On October 23, 2019, a Google algorithm change rolled out.

There’s a lot I do not know and will not know about this algorithm, but, I’m going to share what I do know.

First, let’s start with a screenshot from RankRanger:

Screenshot from RankRanger showing SERP flux 10-23-2019.

Sometimes the best change after a traffic loss is no change at all.

There are hundreds of millions of pages online and they’re all going to be impacted when Google twists the dials on their algorithms, especially if you dabble in certain types of content such as medical content, nutritional content, mental health content or other various YMYL topics.

Leaked footage from Google HQ.

It should be crystal clear by now that the algorithms aren’t perfect. Sometimes good sites get whacked. Sometimes bad sites get good rankings. Sometimes, there’s really nothing to change at all and you just have to wait it out. That’s tough, especially when so many “SEO experts” out there are claiming to be helping sites recover from Core Updates with silly technical fixes and ridiculous backlink disavows.

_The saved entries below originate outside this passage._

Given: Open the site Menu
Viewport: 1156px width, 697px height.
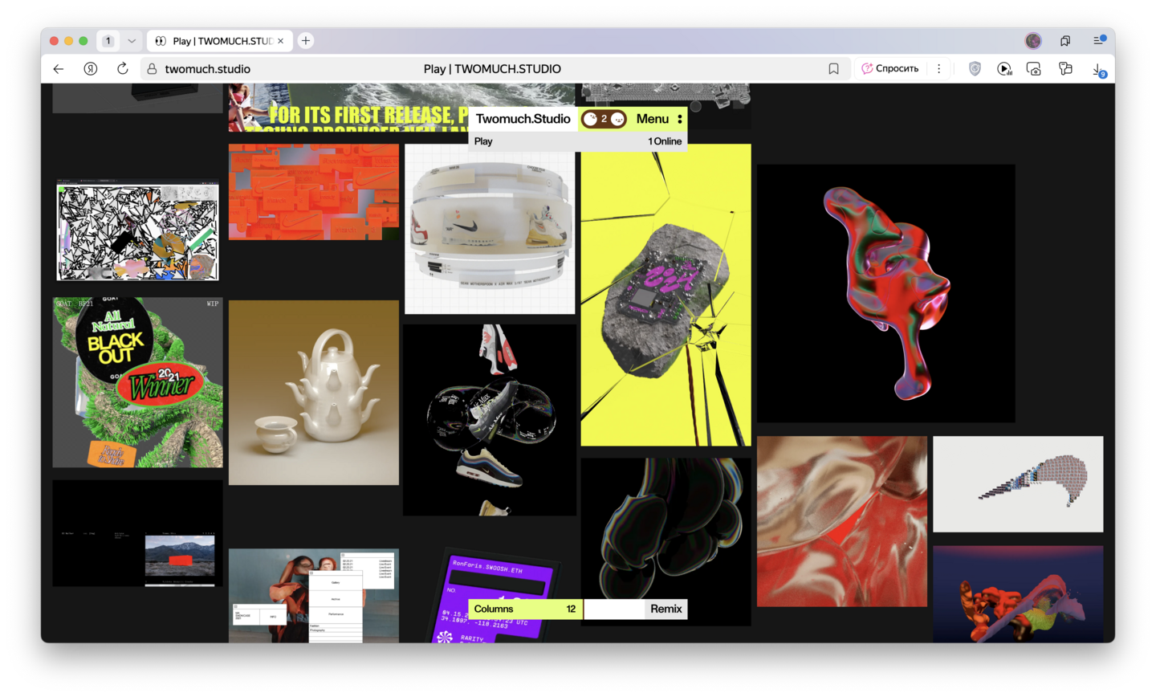Looking at the screenshot, I should 658,119.
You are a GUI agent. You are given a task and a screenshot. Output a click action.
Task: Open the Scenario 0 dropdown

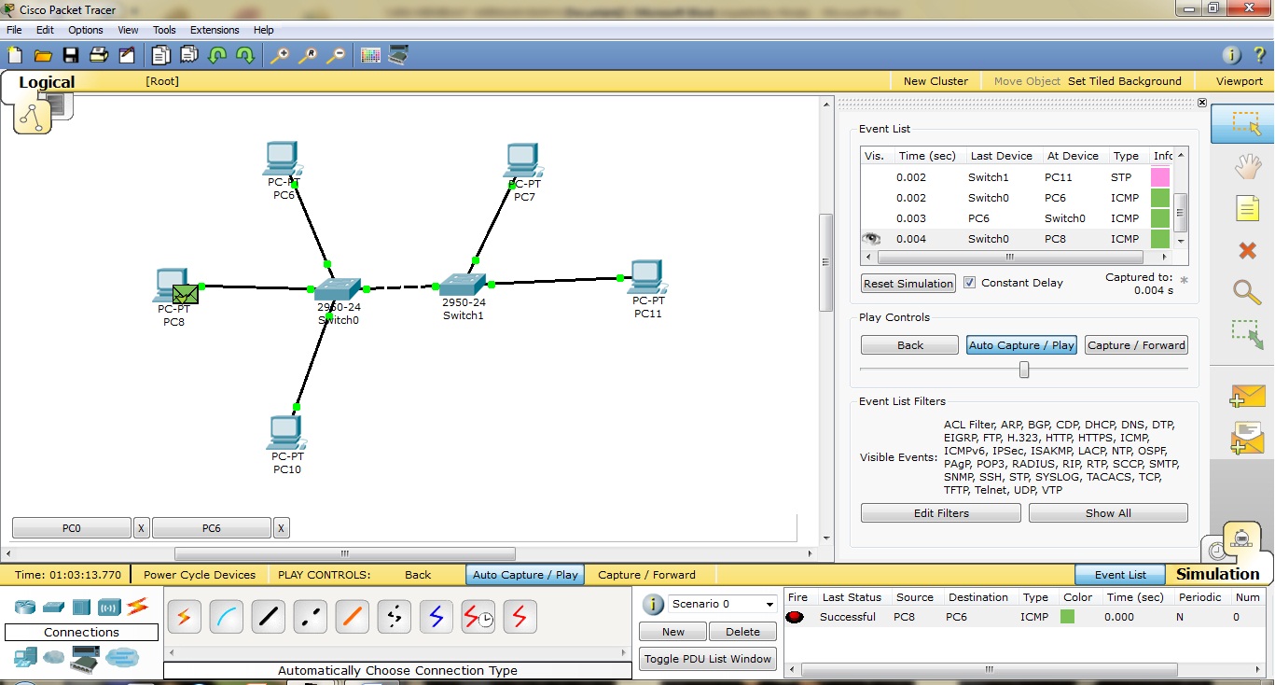click(x=769, y=604)
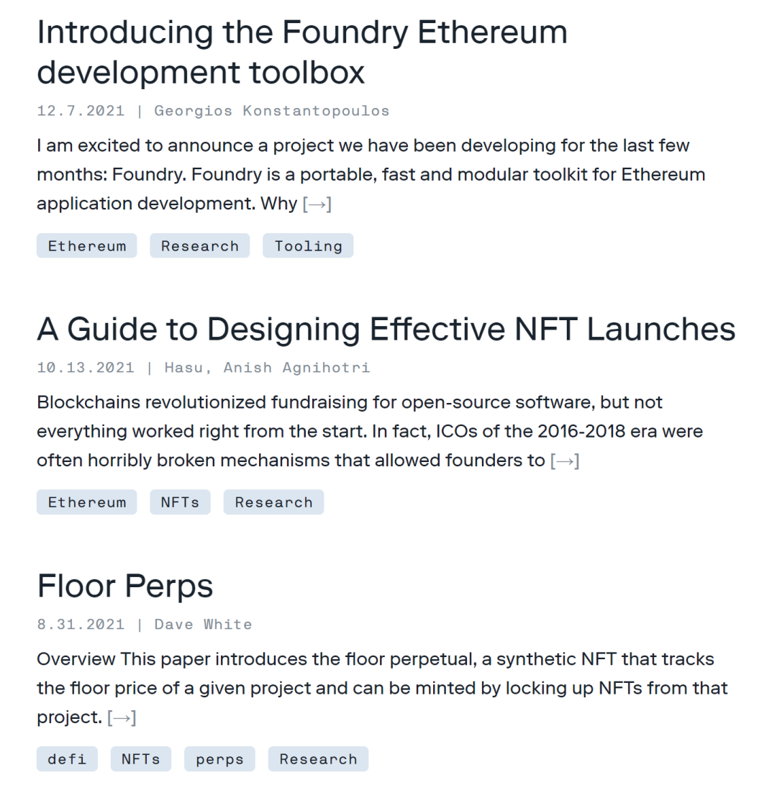Select the Ethereum tag under Foundry article
This screenshot has width=777, height=793.
[x=87, y=246]
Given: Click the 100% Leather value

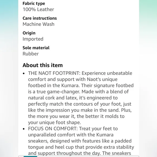Looking at the screenshot, I should pos(38,9).
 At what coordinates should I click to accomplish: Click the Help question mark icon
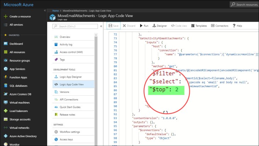234,26
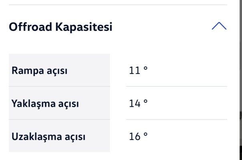Click the 16 ° departure angle value
The height and width of the screenshot is (160, 242).
coord(138,136)
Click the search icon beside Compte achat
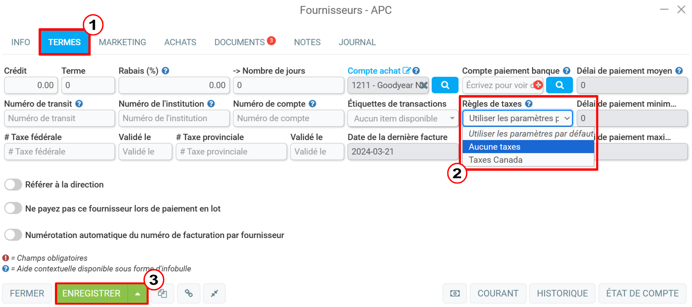This screenshot has height=307, width=692. 445,85
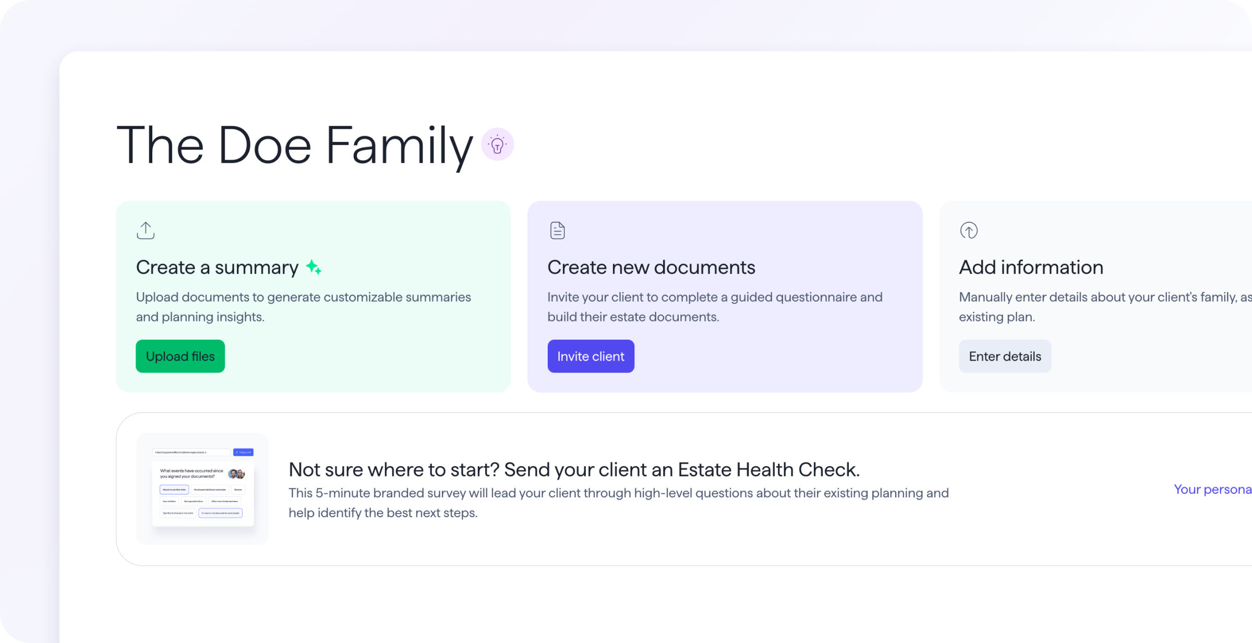Click the 'Add information' heading
1252x643 pixels.
click(1031, 267)
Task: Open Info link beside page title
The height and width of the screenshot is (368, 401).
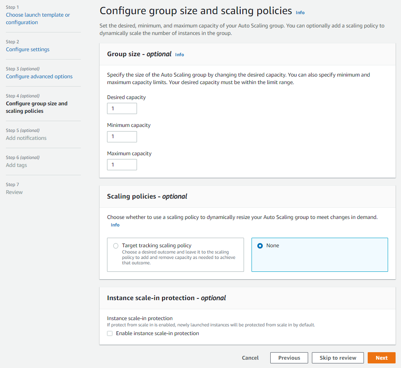Action: [300, 12]
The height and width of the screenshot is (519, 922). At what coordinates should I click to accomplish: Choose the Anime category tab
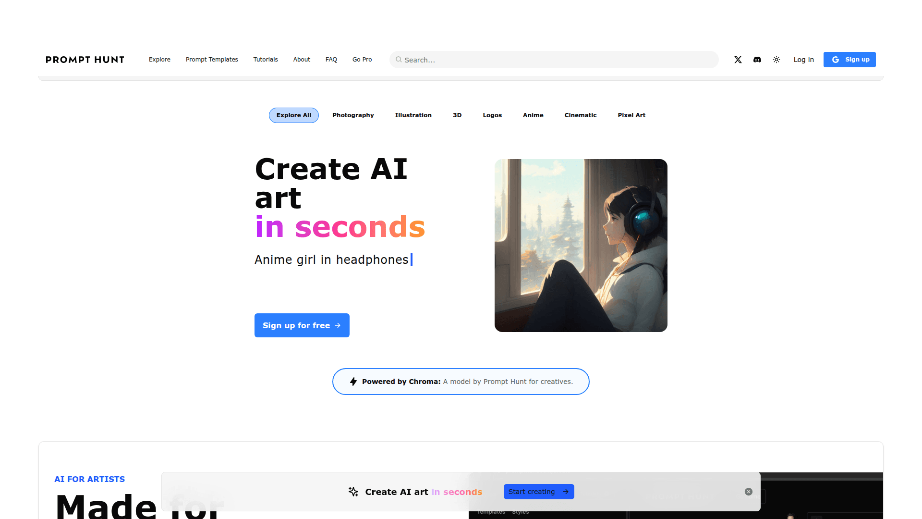click(x=533, y=115)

Here’s a screenshot of a site that just seems to go up and down with every update!

A note about BERT:

To further complicate traffic data analysis, there’s some flux this week with Featured Snippets which began on or around October 22, 2019 due to the BERT update to Google’s algorithm.

The October 23, 2019 algorithm change is definitely separate from the BERT update.

Read full details on the BERT update and how to optimize for it.

A recovery from July 11, 2019.

Here’s a website that I monitor which was negatively impacted by the July 11, 2019 algorithm update. The July 11 update affected some medical sites, especially sites which talk about nutrition and supplements.

No changes were made to this site!

Here it is:

This site was impacted 7/11/2019 and 10/23/2019. No changes were made.

Examine.com’s visibility returns.

Examine.com is a site that I personally share with clients all the time. Why? It’s a high quality site that got hit by Google twisting their dials. That’s all there is to it.

Now, plenty of people will disagree with me. When Examine got whacked on 7/11/2019, all kinds of people looked at the site. There was indeed room to fix some little technical things. But to me the biggest correlation they had with other medical sites which lost visibility in other Broad Core updates was their lack of (very) high authority backlinks. That said, 7/11/19 was not a Broad Core update.

Sol Orwell shared Examine.com’s data on Twitter for the world to see the recovery. I’m sure people are going to rush in and say X, Y or Z helped them recover. But, I am seeing a lot of nutrition sites return to where they were 7/11. Now, it’s not a 100% reversal – some people are getting a little more or less traffic than they used to.

Anyways, here’s Examine.com’s search console data:

More medical websites gain traffic back:

Here’s another site which made no changes. This was posted online here. As you can see, they may have been impacted by a separate update in May or June:

October 23 2019 Google Algorithm Update Takeaways:

I hate to not have any actionable advice, but, I wanted to document the algorithm change and touch on the 7/11 change also so that I can reference them in the future.

I do know:

  • Google twisted some dials.
  • They’re going to continue twisting dials.
  • Most medical sites were not impacted, but some were.
  • Sometimes good sites are negatively impacted.
  • Dabble with medical content at your own risk. Having medical content on your site impacts the health of the entire domain. If you have medical content on your site, expect traffic gains, and expect traffic losses.
  • If you’ve lost traffic two or three times in a row, you have problems with your site.
  • There isn’t always something “to do” after you’ve lost traffic from a medical related update.